Pablo Da Silveira
Pablo Da Silveira

Cuestión de identidad

A lo largo de una historia a menudo turbulenta, la sociedad uruguaya fue conformando una identidad que la diferenció de sus vecinas. Uruguay no solo fue una excepción en América Latina, sino una excepción orgullosa de serlo.

A lo largo de una historia a menudo turbulenta, la sociedad uruguaya fue conformando una identidad que la diferenció de sus vecinas. Uruguay no solo fue una excepción en América Latina, sino una excepción orgullosa de serlo.

Ese orgullo no nos impidió sentirnos parte de algo más amplio, pero colocó algunos mojones que debíamos respetar si no queríamos dejar de ser nosotros mismos.

Hacer el catálogo de esos valores identitarios puede, desde luego, dar lugar a debates. Pero hay al menos algunos puntos firmes. Por ejemplo, parece claro que esa identidad colectiva incluye un fuerte compromiso con los principios republicanos, como la idea de gobierno limitado o el respeto del orden jurídico como condición fundamental para la convivencia civilizada. No hay que olvidar que, en este país, los blancos no organizaban levantamientos armados para tumbar gobiernos sino para exigir cosas tales como el voto secreto. En cuanto a los colorados, uno puede discrepar frontalmente con la política económica y social de Luis Batlle Berres, pero no puede dejar de admirar su lealtad a los principios republicanos en una época en la que abundaban los experimentos de inspiración fascista, como el de Getulio Vargas en Brasil y el de Perón en Argentina.

También parece claro que la integración social y la igualdad de oportunidades fueron valores siempre apreciados por lo uruguayos. Creer que la sensibilidad social llegó al país hace diez años es desconocer una historia larga y fecunda. Está bien resaltar que Uruguay tiene hoy la distribución del ingreso más igualitaria de América Latina, pero está mal olvidar que eso es así desde hace muchísimo tiempo. Los indicadores sociales de Uruguay estuvieron en la punta del continente desde que se llevan estadísticas. Esto no solo vale para el ingreso sino también para el analfabetismo, la mortalidad infantil, el acceso a agua potable y muchos más.

Un tercer elemento razonablemente claro es que, a diferencia de lo que ocurre en otros países, aquí siempre se asoció la búsqueda del bienestar y la justicia social con la promoción de la cultura del trabajo, el respeto de la autonomía personal y el fomento de la responsabilidad individual. Ese es el origen del Uruguay meritocrático y fuertemente comprometido con la educación pública.
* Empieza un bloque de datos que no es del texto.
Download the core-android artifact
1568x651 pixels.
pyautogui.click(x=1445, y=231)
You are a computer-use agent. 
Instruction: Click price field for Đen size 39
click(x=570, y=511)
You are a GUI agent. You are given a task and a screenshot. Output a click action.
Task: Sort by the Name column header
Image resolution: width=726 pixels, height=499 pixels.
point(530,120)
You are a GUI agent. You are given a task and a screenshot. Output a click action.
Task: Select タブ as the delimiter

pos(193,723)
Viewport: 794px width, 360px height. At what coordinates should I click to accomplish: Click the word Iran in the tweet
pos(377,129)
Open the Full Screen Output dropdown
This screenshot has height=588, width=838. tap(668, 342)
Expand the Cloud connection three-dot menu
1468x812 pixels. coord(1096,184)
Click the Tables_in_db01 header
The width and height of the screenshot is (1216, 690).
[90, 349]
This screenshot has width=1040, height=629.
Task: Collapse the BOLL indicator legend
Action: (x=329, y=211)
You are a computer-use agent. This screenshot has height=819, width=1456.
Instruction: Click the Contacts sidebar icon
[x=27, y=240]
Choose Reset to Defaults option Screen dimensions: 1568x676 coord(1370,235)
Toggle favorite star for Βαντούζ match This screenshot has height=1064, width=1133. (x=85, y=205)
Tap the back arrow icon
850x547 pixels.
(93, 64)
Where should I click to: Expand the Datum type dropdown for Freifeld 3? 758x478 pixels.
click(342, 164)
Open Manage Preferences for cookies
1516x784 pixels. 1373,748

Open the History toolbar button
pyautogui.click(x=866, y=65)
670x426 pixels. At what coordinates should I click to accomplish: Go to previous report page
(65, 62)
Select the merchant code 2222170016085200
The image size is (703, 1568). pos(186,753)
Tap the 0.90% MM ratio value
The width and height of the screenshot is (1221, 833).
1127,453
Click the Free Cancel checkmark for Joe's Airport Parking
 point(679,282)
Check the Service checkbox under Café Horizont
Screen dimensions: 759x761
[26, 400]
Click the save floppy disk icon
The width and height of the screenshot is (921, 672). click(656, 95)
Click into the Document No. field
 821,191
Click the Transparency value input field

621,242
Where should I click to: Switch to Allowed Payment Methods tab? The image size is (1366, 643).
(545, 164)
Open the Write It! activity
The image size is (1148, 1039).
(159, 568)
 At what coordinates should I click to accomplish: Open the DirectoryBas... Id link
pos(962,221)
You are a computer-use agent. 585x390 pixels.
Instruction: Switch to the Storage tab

Esto es, al menos, parte de lo que hemos sido siempre. De esta misma cultura, aunque no solo de ella, se nutrió en los años setenta el tronco fundacional del Frente Amplio (digamos, el Frente Amplio de Seregni). Pero eso es lo que ha empezado a cambiar recientemente. Cuando hoy discutimos si las prestaciones sociales deben o no tener contrapartidas, cuando nos mantenemos paralizados ante la mayor crisis en la historia de nuestra educación pública, cuando ponemos en duda la supremacía de lo jurídico sobre lo político o cuando alineamos nuestra política exterior con el chavismo, no estamos simplemente procesando discrepancias políticas coyunturales: estamos debatiendo si vamos a seguir siendo la sociedad que hemos sido hasta ahora o si vamos a convertirnos en algo diferente.

Los conatos de reforma constitucional que emergen de un Frente Amplio cada vez más peronizado (es una fuerza política, es un movimiento, pretende ser una cultura alternativa a la vieja matriz republicana) parecen anunciar que se acerca el momento en el que, como sociedad, tendremos que decidirnos.